Re:We don't use sudo? (Score:2, Informative)
Seconded. Obligatory car analogy:
Relying on sudo to keep you safe is like relying on your car's bumpers to avoid injury. You'd have been better served just watching the f**king road.
Where the analogy breaks down, is that bumpers are still a good idea even if you're most cautious. There are other morons sharing the same road.

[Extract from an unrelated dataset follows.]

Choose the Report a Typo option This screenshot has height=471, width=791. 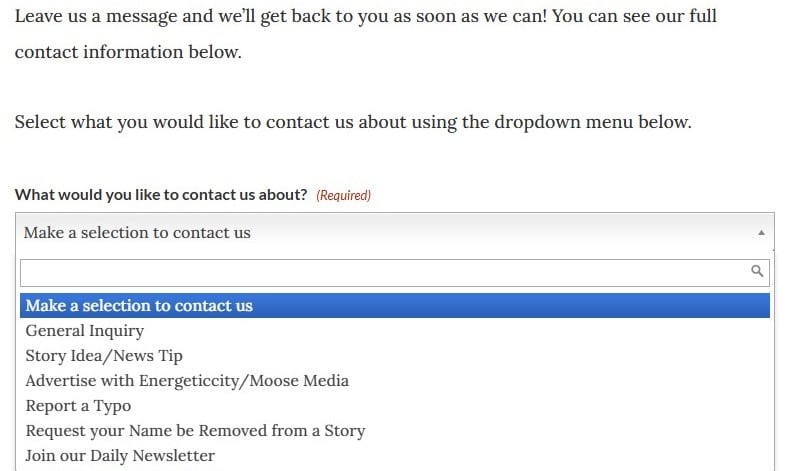(78, 406)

Your shell, however, is yours and yours alone for the lifetime of the process. If you don't trust yourself not to type something stupid, you shouldn't be working as an administrator. Period. Sudo was never intended to function as training wheels. To imply its necessity is to claim you, the junior admin, knows better than the senior admin. When you've done your trench time, you too will trust yourself.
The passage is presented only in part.